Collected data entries

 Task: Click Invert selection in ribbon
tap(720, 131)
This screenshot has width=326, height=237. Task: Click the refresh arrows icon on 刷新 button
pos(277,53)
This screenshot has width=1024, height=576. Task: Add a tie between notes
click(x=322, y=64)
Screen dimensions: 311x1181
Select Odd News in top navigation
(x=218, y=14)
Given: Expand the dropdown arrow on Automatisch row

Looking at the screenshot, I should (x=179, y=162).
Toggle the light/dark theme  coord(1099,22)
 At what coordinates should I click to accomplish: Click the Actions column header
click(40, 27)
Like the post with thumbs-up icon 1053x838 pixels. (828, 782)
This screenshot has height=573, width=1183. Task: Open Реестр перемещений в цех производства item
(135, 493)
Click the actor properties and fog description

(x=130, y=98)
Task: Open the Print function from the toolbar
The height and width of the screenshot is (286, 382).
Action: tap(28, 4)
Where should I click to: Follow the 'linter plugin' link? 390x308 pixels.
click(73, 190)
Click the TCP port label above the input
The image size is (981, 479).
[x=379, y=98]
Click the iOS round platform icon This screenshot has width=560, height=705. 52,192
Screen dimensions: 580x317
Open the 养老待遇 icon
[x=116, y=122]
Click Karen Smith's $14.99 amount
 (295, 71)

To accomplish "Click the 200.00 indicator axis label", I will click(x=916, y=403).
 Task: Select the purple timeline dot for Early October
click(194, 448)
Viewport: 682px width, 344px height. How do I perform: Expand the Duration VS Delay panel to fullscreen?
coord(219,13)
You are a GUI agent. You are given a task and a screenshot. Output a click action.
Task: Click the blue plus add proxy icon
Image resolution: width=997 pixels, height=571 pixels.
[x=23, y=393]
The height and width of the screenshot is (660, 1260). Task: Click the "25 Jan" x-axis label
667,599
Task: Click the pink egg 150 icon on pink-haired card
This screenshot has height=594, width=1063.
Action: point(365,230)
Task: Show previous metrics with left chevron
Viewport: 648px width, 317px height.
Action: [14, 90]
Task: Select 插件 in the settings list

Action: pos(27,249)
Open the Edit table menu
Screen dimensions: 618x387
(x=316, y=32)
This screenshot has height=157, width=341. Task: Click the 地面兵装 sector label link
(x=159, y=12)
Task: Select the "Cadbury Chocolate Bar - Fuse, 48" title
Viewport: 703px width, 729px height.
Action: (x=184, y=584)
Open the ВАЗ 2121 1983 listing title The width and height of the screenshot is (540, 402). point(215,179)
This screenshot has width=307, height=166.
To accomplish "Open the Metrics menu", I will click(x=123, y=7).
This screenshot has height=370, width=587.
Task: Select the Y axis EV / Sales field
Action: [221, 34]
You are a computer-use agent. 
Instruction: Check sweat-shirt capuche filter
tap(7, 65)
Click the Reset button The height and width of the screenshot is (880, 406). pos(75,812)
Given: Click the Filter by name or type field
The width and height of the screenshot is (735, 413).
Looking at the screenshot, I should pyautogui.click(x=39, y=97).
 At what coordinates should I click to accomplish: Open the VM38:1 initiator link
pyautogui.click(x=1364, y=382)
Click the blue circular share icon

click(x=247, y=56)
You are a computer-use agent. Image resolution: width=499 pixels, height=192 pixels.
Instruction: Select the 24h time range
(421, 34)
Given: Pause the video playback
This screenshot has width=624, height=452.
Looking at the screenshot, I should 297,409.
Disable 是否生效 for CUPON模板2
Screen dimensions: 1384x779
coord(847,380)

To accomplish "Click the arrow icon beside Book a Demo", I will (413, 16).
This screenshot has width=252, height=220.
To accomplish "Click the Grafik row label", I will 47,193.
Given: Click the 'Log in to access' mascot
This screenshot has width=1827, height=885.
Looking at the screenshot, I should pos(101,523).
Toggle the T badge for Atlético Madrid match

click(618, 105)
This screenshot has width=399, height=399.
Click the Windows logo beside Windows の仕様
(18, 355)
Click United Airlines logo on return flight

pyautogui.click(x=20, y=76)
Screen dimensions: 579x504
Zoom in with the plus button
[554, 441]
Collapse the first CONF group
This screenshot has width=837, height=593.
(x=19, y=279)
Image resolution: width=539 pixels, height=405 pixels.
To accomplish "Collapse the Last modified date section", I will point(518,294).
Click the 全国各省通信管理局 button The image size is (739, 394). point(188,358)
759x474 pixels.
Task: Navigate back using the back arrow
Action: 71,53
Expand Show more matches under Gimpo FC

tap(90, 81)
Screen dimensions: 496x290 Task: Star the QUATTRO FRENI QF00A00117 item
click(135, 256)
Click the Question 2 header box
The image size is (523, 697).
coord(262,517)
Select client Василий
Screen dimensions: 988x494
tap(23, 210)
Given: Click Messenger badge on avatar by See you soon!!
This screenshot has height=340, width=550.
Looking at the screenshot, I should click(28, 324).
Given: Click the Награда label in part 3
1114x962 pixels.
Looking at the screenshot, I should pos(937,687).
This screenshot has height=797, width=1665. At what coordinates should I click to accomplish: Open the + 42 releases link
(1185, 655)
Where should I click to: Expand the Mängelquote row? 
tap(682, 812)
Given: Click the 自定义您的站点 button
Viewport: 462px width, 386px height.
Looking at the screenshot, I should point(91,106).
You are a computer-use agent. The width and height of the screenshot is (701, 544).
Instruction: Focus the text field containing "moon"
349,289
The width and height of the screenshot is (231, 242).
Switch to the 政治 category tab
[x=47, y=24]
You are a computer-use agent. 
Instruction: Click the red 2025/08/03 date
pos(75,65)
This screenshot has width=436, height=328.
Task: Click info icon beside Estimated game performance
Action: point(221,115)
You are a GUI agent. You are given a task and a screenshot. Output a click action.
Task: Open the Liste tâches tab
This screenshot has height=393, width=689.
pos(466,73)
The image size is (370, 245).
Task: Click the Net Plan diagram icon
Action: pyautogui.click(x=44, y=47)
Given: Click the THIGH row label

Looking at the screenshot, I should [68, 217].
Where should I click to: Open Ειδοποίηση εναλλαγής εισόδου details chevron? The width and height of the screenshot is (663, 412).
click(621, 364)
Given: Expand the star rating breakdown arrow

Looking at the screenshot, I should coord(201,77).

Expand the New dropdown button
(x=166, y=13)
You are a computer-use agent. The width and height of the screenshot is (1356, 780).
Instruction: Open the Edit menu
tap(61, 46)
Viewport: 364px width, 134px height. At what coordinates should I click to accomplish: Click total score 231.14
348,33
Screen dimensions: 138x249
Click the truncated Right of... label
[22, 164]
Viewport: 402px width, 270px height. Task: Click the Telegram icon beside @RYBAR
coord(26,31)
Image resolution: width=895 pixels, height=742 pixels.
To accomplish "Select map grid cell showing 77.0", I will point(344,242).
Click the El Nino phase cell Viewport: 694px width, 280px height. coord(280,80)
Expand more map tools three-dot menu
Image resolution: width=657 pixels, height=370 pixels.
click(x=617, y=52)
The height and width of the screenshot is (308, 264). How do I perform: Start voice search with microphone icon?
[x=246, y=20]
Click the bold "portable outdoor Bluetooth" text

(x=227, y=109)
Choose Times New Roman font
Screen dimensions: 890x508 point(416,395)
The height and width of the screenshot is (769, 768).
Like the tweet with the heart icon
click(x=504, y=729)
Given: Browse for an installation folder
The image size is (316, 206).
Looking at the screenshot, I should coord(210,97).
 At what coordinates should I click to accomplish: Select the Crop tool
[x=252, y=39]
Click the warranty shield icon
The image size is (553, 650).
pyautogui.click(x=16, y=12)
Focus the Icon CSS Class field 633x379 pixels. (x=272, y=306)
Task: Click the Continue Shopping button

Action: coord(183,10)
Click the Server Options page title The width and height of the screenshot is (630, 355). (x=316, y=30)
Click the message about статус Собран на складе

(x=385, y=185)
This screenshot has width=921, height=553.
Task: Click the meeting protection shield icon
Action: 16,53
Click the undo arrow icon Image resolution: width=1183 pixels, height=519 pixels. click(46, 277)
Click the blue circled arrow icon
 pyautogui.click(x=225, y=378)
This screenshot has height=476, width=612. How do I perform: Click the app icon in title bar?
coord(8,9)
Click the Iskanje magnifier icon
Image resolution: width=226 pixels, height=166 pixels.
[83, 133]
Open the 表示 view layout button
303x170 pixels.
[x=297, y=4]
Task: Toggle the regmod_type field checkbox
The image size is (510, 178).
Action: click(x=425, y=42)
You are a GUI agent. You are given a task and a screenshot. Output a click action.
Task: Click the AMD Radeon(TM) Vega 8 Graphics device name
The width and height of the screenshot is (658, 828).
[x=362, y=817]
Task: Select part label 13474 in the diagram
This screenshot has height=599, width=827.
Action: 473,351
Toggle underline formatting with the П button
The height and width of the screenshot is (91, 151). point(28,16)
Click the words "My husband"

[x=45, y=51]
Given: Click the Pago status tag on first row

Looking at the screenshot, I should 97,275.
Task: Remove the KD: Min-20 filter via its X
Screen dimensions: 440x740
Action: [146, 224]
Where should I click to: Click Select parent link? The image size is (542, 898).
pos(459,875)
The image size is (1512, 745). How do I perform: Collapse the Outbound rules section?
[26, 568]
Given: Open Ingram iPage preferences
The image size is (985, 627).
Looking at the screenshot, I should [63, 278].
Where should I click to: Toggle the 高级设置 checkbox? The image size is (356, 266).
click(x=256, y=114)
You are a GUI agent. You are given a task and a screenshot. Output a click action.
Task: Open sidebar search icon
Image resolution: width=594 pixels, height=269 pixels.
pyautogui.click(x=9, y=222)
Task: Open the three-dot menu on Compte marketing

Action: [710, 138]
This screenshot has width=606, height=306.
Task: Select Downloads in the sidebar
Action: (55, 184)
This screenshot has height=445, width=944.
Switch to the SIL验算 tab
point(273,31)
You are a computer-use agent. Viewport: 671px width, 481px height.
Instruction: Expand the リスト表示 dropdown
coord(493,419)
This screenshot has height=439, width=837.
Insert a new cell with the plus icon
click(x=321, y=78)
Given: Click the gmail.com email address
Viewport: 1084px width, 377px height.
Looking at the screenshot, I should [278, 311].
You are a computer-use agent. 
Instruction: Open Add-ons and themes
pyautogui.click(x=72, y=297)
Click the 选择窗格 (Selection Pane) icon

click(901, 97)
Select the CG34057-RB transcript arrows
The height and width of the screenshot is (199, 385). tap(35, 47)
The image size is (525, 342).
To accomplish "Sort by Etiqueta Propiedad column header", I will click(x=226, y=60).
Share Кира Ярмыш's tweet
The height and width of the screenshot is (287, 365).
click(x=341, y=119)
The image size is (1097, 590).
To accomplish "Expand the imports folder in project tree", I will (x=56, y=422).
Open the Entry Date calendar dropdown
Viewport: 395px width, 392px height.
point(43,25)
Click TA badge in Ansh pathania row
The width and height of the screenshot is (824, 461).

◆ What is needed
The result is a copy of every line above where the word "name" shows up.

◆ Solution to the exercise
Given: Click the Filter by name or type field
Task: Click the AMD Radeon(TM) Vega 8 Graphics device name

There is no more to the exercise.